● WHAT YOU WILL DO: Given the entries below, copy each of them out exactly.

● TASK INPUTS:

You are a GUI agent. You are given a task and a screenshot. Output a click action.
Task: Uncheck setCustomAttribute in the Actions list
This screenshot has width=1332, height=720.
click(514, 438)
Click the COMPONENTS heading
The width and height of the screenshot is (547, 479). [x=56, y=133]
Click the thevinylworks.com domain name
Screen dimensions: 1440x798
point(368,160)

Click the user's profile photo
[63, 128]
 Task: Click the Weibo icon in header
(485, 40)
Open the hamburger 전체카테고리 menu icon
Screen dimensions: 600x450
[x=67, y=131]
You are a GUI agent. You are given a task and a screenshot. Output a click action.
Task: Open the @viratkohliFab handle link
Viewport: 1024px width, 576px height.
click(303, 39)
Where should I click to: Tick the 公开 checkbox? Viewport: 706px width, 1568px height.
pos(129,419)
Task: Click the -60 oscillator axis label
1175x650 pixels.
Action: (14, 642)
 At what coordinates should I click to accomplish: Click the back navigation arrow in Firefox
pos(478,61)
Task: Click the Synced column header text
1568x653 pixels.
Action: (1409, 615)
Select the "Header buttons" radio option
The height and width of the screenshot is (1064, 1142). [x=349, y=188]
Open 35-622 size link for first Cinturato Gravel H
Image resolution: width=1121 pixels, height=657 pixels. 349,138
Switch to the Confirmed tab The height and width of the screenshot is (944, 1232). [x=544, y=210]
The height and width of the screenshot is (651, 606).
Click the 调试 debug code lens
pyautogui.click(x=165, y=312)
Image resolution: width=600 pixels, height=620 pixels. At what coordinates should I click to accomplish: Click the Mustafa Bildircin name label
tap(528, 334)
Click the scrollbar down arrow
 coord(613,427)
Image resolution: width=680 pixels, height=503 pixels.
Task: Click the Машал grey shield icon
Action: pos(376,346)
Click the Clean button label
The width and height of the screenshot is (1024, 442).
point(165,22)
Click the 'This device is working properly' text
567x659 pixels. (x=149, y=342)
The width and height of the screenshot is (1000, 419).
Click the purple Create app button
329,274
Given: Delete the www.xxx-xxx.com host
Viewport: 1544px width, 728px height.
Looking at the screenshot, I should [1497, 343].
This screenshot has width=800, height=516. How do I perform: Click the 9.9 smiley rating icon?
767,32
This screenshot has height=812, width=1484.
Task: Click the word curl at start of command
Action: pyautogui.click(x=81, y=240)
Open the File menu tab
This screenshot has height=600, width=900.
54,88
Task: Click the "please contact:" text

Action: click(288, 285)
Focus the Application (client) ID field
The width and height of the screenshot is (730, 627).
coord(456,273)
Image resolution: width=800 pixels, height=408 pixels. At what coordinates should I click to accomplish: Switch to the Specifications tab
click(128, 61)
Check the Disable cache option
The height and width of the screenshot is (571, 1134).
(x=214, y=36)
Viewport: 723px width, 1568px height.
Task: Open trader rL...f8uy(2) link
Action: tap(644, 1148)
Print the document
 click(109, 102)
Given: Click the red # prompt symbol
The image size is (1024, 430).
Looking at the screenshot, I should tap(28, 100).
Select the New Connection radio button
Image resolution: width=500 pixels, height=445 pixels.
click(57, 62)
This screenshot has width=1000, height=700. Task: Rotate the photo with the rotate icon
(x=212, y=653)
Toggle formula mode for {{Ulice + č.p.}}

● RESULT:
You are a GUI agent. You are given a task and a screenshot. Output a click action.
Task: Uncheck setCustomAttribute in the Actions list
This screenshot has width=1332, height=720.
click(514, 438)
Click the COMPONENTS heading
The width and height of the screenshot is (547, 479). [x=56, y=133]
Click the thevinylworks.com domain name
Screen dimensions: 1440x798
point(368,160)

Click the user's profile photo
[63, 128]
 Task: Click the Weibo icon in header
(485, 40)
Open the hamburger 전체카테고리 menu icon
Screen dimensions: 600x450
[x=67, y=131]
You are a GUI agent. You are given a task and a screenshot. Output a click action.
Task: Open the @viratkohliFab handle link
Viewport: 1024px width, 576px height.
click(303, 39)
Where should I click to: Tick the 公开 checkbox? Viewport: 706px width, 1568px height.
pos(129,419)
Task: Click the -60 oscillator axis label
1175x650 pixels.
Action: (14, 642)
 At what coordinates should I click to accomplish: Click the back navigation arrow in Firefox
pos(478,61)
Task: Click the Synced column header text
1568x653 pixels.
Action: (1409, 615)
Select the "Header buttons" radio option
The height and width of the screenshot is (1064, 1142). [x=349, y=188]
Open 35-622 size link for first Cinturato Gravel H
Image resolution: width=1121 pixels, height=657 pixels. 349,138
Switch to the Confirmed tab The height and width of the screenshot is (944, 1232). [x=544, y=210]
The height and width of the screenshot is (651, 606).
Click the 调试 debug code lens
pyautogui.click(x=165, y=312)
Image resolution: width=600 pixels, height=620 pixels. At what coordinates should I click to accomplish: Click the Mustafa Bildircin name label
tap(528, 334)
Click the scrollbar down arrow
 coord(613,427)
Image resolution: width=680 pixels, height=503 pixels.
Task: Click the Машал grey shield icon
Action: pos(376,346)
Click the Clean button label
The width and height of the screenshot is (1024, 442).
point(165,22)
Click the 'This device is working properly' text
567x659 pixels. (x=149, y=342)
The width and height of the screenshot is (1000, 419).
Click the purple Create app button
329,274
Given: Delete the www.xxx-xxx.com host
Viewport: 1544px width, 728px height.
Looking at the screenshot, I should [1497, 343].
This screenshot has width=800, height=516. How do I perform: Click the 9.9 smiley rating icon?
767,32
This screenshot has height=812, width=1484.
Task: Click the word curl at start of command
Action: pyautogui.click(x=81, y=240)
Open the File menu tab
This screenshot has height=600, width=900.
54,88
Task: Click the "please contact:" text

Action: click(288, 285)
Focus the Application (client) ID field
The width and height of the screenshot is (730, 627).
coord(456,273)
Image resolution: width=800 pixels, height=408 pixels. At what coordinates should I click to accomplish: Switch to the Specifications tab
click(128, 61)
Check the Disable cache option
The height and width of the screenshot is (571, 1134).
(x=214, y=36)
Viewport: 723px width, 1568px height.
Task: Open trader rL...f8uy(2) link
Action: tap(644, 1148)
Print the document
 click(109, 102)
Given: Click the red # prompt symbol
The image size is (1024, 430).
Looking at the screenshot, I should tap(28, 100).
Select the New Connection radio button
Image resolution: width=500 pixels, height=445 pixels.
click(57, 62)
This screenshot has width=1000, height=700. Task: Rotate the photo with the rotate icon
(x=212, y=653)
Toggle formula mode for {{Ulice + č.p.}}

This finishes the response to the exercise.